Global Emerging Markets - Quarterly Commentary
Posted on 22 April 2010
Market review
Global equities produced a decent return in the first quarter, but it was hard work. Good micro news (on profits) eventually managed to overcome bad macro news (on sovereign debt).
Global equity markets were hurt early in Q1 by Chinese policy tightening, the risk of Greek debt default and fears over US bank regulation. Emerging market performance was more negatively impacted by worries over rising emerging market inflation, a 4% rally in the US dollar and 4% decline in commodity prices and the fact that most investors entered 2010 overweight emerging market equities. Emerging market equity recovered in March thanks to the quiet recovery in US consumption and strong emerging market debt (spreads fell to 251bp versus US Treasuries, the tightest since June ’08).
The MSCI Emerging Markets index ended the quarter up 2.45% in dollar terms, slightly underperforming the MSCI World Free index (up 3.0%). However, it was a roller-coaster ride. At one point, the benchmark index was down 8%.
From a country basis, Russia (+6.7%) and Mexico (+7.8%) outperformed driven respectively by accommodative monetary policy in Russia and better than expected US economic data. China (-1.6%) and China-sensitive Brazil (flat) underperformed, hurt by concerns over Chinese fiscal and monetary policy tightening.
Out-performing sectors in the first quarter were healthcare (+12.1%) and materials (+5.30%), while information technology (-0.10%) and utilities (1.30%) underperformed.
Market outlook
Most emerging economies have rebounded from the Great Recession more vigorously than analysts’ forecast six months ago. Emerging market economies are now expected to grow 6.3% in 2010, more than twice as fast as developed markets (+2.5%), driven by growth in domestic consumption and a pick-up in world trade.
Looking further ahead, as the US and other developed markets economies continue to recover, the cyclical outlook for emerging markets gets even better.

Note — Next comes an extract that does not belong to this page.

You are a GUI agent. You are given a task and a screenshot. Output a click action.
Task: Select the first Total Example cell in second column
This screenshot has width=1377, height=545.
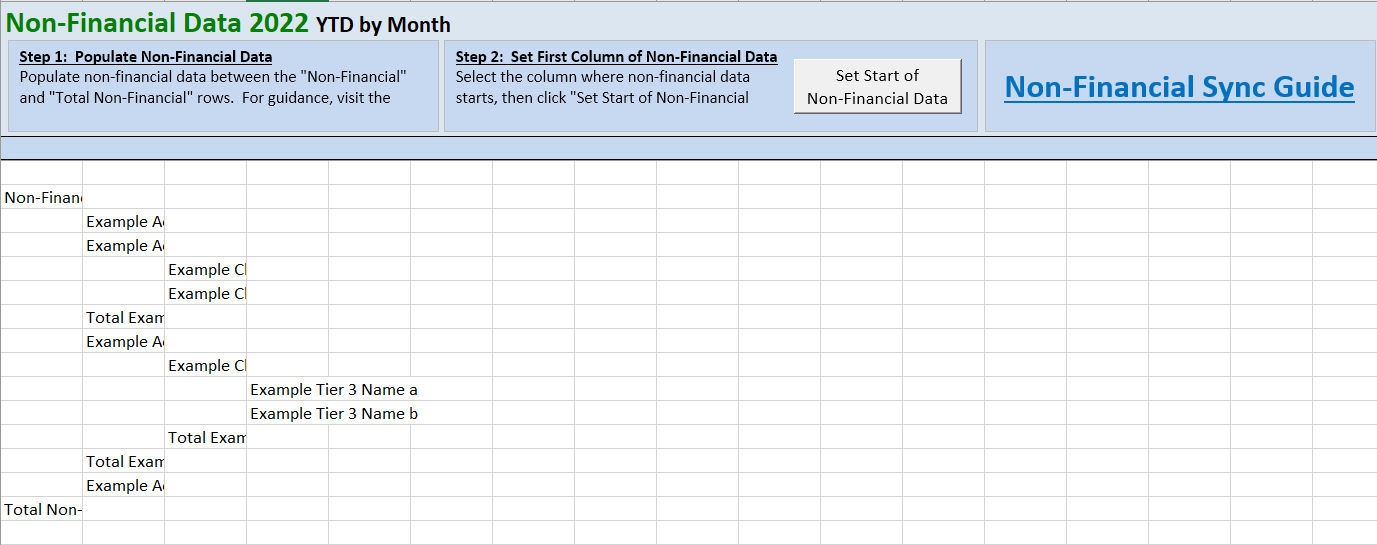(124, 317)
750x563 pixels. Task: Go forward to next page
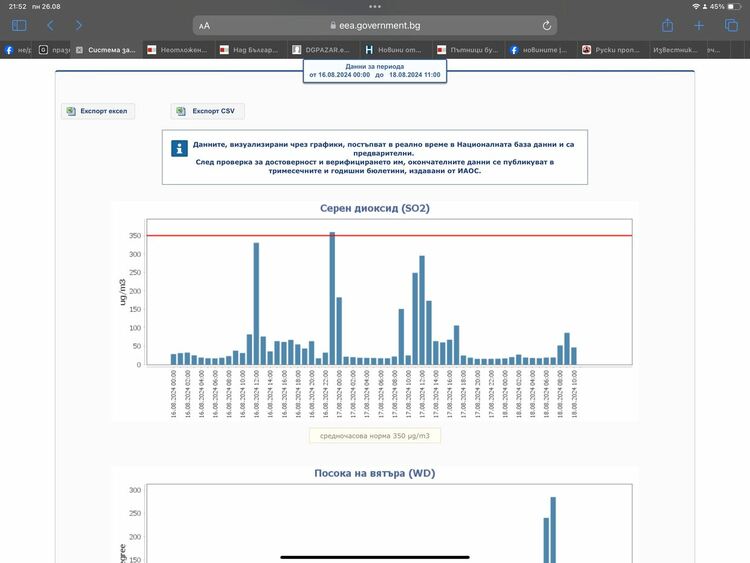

Although growth in developed economies is and will continue to gradually pick up, developed markets will also have to contend with:
- Unprecedented large fiscal deficits and potentially rising risk premia for their sovereign debt. The cases of Portugal, Ireland, Greece and Spain are well-known, but increasingly investors may be focused on large markets like the UK and the US.
- Still fragile banking systems, further write-downs by financial intermediaries of real estate and other loans (commercial properties loans in particular) are still possible.
- A sub-par recovery, stubborn unemployment and a painful de-leveraging process that may take several years.
- Multi-year politically contentious fiscal adjustments.
On the face of it, these factors alone enhance the medium term attractiveness of emerging markets. High savings rates, relatively low rates of consumer, government and corporate indebtedness and the potential for a commodity super cycle in emerging markets, all enhance the story.
Supported by the aforementioned favourable economic backdrop and interest rates that will remain low in developed markets, we also expect emerging markets equities to do well in 2010 while being more bottom up driven than in 2008/09 as financial conditions along with earnings visibility have improved since then. As it does, the broad, market-directional themes that have been driving the markets in 2009 will likely need to be replaced by, above all, an emphasis on relative value and asset selection – in other words, to rely a little less on beta and focus on alpha.
Strategy
The strategy is overweight Russia, Mexico and Turkey funded by under weights in Brazil, Malaysia and South Africa.
The strategy is overweight the materials and consumer discretionary sectors. We are underweight consumer staples and the energy sectors.
In keeping with our core philosophy, we are seeking to maintain a fully invested, fully diversified exposure to the asset class. This does not mean we are looking to take risk out of the strategy, rather that we are trying to diversify that risk by country and sector.